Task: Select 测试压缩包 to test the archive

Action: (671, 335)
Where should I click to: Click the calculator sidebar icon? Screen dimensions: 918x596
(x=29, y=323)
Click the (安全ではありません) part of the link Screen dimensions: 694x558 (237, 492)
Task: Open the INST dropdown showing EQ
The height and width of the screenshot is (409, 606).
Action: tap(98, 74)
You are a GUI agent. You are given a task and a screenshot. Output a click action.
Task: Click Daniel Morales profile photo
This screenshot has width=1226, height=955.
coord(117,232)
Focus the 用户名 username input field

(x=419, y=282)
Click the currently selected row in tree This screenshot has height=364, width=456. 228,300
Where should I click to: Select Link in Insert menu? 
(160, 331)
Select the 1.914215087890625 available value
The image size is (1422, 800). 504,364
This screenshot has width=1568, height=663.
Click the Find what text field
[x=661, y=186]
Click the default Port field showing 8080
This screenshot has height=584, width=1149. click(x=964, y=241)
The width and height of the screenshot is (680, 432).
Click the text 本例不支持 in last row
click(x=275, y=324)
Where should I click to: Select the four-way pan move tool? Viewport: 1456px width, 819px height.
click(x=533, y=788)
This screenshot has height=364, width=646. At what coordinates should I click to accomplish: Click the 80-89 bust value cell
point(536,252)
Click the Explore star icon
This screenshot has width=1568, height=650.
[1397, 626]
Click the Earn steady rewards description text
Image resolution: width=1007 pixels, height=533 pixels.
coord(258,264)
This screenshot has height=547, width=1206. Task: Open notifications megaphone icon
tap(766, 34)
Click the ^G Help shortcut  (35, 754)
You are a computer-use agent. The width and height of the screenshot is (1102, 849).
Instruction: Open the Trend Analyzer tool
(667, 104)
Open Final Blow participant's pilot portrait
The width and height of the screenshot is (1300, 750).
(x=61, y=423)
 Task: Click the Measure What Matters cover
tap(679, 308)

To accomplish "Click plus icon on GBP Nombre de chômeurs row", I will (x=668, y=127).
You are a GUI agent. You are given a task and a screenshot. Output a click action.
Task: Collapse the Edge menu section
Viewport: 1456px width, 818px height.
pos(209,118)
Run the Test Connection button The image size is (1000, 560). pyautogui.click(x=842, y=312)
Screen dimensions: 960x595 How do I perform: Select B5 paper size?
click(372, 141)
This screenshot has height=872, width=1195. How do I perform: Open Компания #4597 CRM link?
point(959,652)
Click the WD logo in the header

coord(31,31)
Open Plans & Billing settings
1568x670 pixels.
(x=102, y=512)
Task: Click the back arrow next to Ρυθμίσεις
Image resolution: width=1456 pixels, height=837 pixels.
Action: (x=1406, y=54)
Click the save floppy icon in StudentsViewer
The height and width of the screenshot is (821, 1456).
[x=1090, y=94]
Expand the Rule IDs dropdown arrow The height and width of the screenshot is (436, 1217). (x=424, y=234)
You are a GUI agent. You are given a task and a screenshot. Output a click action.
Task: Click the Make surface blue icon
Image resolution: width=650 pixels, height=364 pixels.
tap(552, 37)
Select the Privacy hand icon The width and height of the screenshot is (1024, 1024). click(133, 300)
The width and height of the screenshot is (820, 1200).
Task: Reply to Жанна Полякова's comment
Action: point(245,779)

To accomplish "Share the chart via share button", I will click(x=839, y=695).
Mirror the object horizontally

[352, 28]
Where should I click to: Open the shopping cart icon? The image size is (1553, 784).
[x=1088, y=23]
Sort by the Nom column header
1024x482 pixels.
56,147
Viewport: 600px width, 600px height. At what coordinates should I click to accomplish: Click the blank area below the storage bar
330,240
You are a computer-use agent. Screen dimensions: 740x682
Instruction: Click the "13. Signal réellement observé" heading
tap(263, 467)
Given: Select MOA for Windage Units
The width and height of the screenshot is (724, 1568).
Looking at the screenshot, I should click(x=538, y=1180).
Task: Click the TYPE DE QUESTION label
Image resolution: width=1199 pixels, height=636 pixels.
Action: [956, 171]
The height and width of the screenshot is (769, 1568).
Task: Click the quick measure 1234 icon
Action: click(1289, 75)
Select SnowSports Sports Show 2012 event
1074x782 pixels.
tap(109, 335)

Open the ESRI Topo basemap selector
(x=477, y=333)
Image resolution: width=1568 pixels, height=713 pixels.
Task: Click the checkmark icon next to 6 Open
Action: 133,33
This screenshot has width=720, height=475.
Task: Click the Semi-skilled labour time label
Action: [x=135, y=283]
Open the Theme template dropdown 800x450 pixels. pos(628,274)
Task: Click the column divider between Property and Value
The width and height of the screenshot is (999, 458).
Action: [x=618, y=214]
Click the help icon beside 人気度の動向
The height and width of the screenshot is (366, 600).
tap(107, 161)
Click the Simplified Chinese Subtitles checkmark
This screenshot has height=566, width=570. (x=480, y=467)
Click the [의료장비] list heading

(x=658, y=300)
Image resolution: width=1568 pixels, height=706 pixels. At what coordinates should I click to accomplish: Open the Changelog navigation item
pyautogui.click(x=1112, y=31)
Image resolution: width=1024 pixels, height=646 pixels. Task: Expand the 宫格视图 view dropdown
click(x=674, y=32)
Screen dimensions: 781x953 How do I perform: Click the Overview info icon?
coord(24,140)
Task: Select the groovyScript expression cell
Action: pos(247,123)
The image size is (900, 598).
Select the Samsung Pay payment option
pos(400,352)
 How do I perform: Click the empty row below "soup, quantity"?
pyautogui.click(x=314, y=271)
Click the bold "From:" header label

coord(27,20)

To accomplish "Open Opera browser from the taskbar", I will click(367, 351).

_WHAT THE EXERCISE ASKS:_
Among the records, find each line where the word "computer" occurs, and copy it.

_ANSWER AREA:_
You are a computer-use agent. The width and height of the screenshot is (1102, 849).
You are a computer-use agent. Screen dimensions: 740x682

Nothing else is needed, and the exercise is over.